Another Major Houston Company Stirs up the Houston Office Market
Downtown Mega-Tenant KBR has officially scrapped its plan for a massive office campus in West Houston and announced today it has permanently abandoned the project and will extend and expand its lease in Houston’s Central Business District. The giant engineering & construction concern is the third major Houston office tenant to send tremors through the Houston commercial real estate community in recent weeks. See my post from last week Energy Mega-Tenants Stir Up the Houston Office Market.
Klaudia Brace, KBR Senior Vice President, Administration in a prepared press release stated: “After reviewing both market conditions and KBR’s overarching business plan, it became clear that expanding our downtown presence was not only a good business decision, but also brings the added benefit of contributing to our City’s continued downtown revitalization,” Brace in the statement went on to say: “KBR’s 100 year history is built on roots that originated in downtown Houston and with this expansion we can build on that history while offering continued quality service to our Houston-based customers”. While we are expanding our downtown footprint, our work and relationships in the broader Houston community will continue.”
KBR, which occupies approximately 600,000 square feet in KBR Tower at 601 Jefferson and about 300,000 square feet in 500 Jefferson will have just over 1.2 million square feet at completion according to the press release.
Just over a year ago the engineering and construction giant put the 910,000 square foot campus project at the southwest corner of Interstate 10 and the Grand Parkway on hold due to market and economic conditions. This is a big win for Houston’s CBD office market which has held up remarkably well during the recent recession. At the end of 2009 Colliers International reported a vacancy rate of 12.8% in Houston’s CBD and the submarket recorded positive net absorption of 222,332 square feet during the 4th quarter of 2009. Colliers International 4Q 2009 Houston Office Market Report.
My suspicion is the “good business decision” referenced in the press release were the lease terms they were able to achieve by staying put at their current location. While current economic conditions make new development very difficult, the shift in market dynamics over the last 12-18 months certainly improved the renewal terms they were able to achieve. At the end of the day, they were likely offered a deal to remain downtown that was too good to leave on the table.
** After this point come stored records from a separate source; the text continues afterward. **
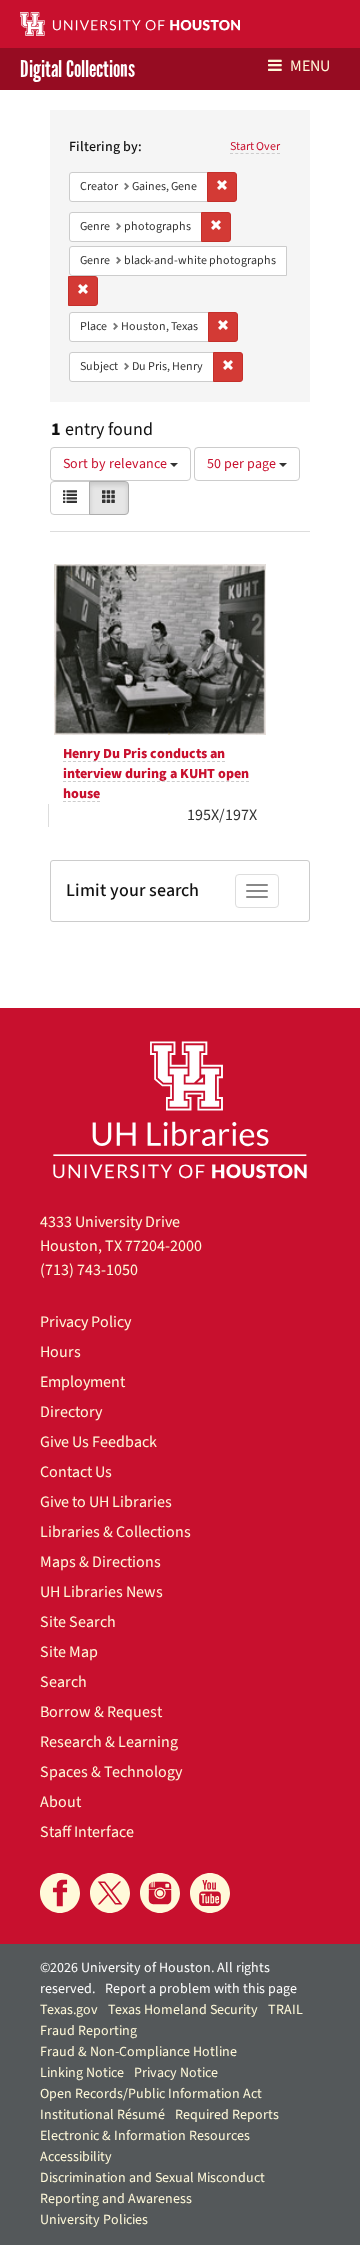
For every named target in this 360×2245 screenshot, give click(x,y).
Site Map (69, 1652)
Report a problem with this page (201, 1989)
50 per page (243, 464)
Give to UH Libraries (106, 1502)
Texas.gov (69, 2010)
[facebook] (60, 1893)
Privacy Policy (85, 1322)
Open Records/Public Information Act (151, 2094)
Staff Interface (87, 1832)
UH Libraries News (101, 1592)
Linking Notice (82, 2073)
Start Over (255, 146)
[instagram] (160, 1893)
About (60, 1802)
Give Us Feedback (98, 1442)
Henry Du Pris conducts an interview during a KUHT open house (156, 774)
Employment (82, 1382)
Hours (60, 1352)
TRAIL (285, 2010)
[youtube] (210, 1893)
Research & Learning (109, 1742)
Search (63, 1682)
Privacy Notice (176, 2073)
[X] (110, 1893)
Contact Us (76, 1472)
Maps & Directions (100, 1562)
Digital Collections (77, 69)
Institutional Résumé (102, 2115)
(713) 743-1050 (89, 1270)
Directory (71, 1412)
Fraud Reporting (88, 2031)
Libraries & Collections (115, 1532)
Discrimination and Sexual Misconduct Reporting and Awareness (152, 2188)
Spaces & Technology (111, 1772)
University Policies (94, 2220)
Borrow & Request (101, 1712)
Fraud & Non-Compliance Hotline (138, 2052)
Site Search (78, 1622)
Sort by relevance (116, 464)
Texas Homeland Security (183, 2010)
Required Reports (227, 2115)
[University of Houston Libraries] (180, 1109)
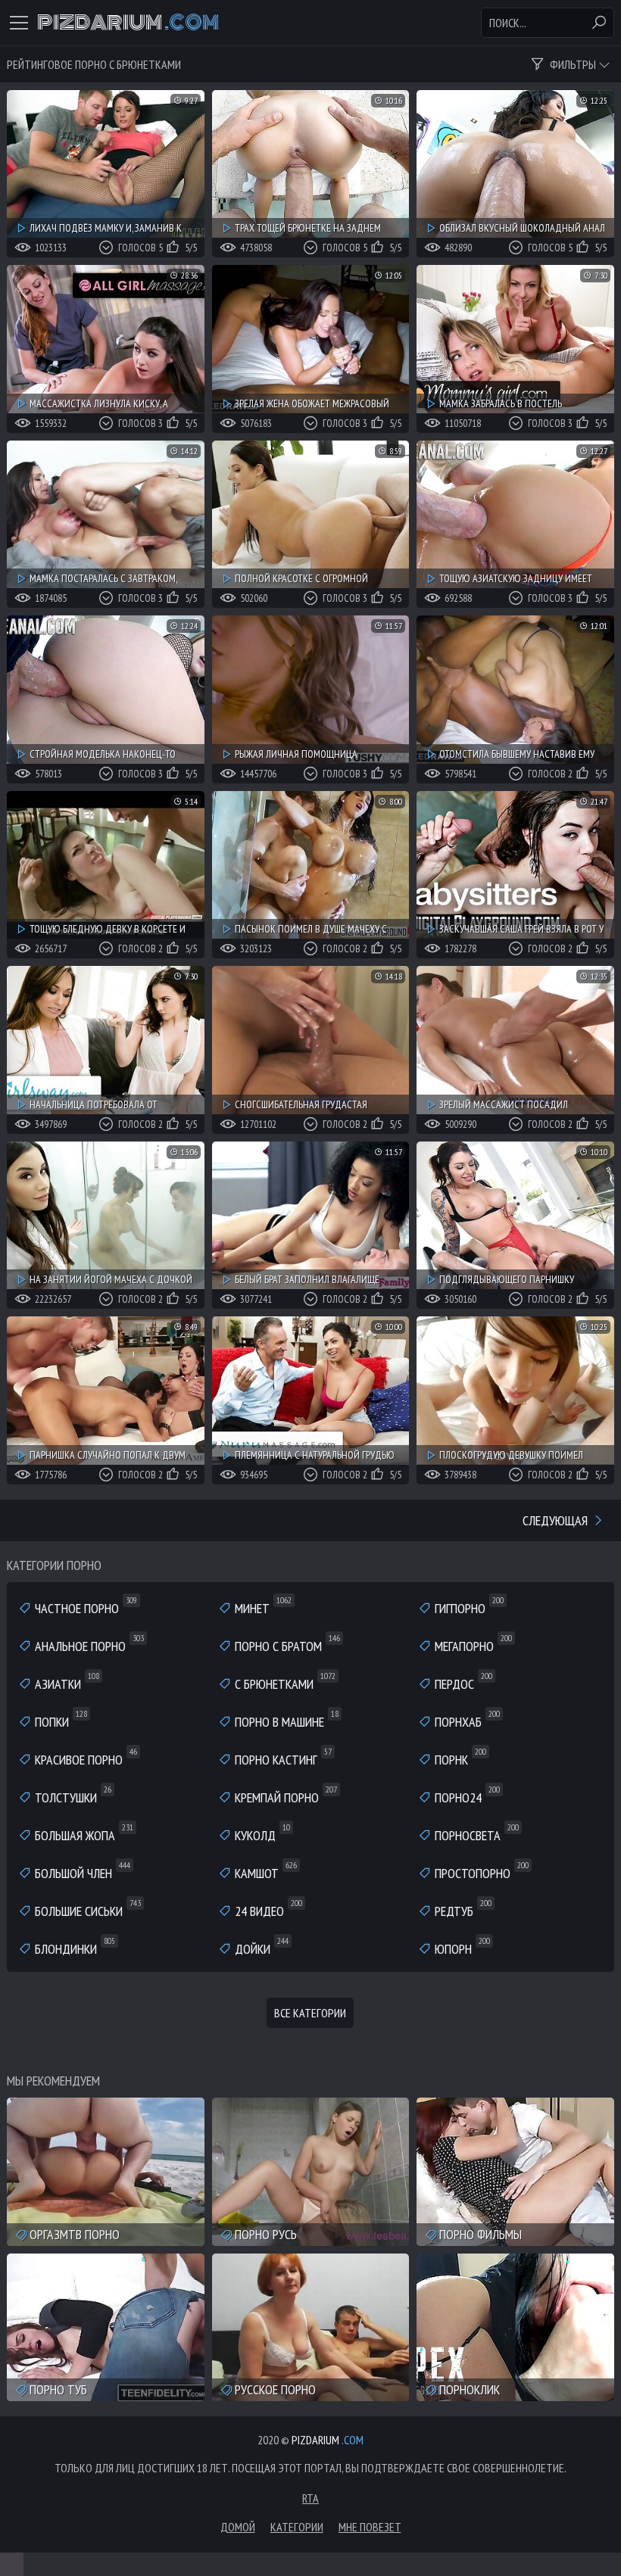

The KBR transaction is a prime example of a savvy tenant taking advantage of the window of opportunity that exists in current economic conditions. The Houston office market survived the “Great Recession” in much better shape than most office market around the country. As the recovery begins to take hold this window still exists, but the market fundamentals in Houston could close that opportunity far sooner than other markets around the country. Given this opportunity, now is the time for Houston office tenants to seize lower cost options and minimize your occupancy costs for the next several years.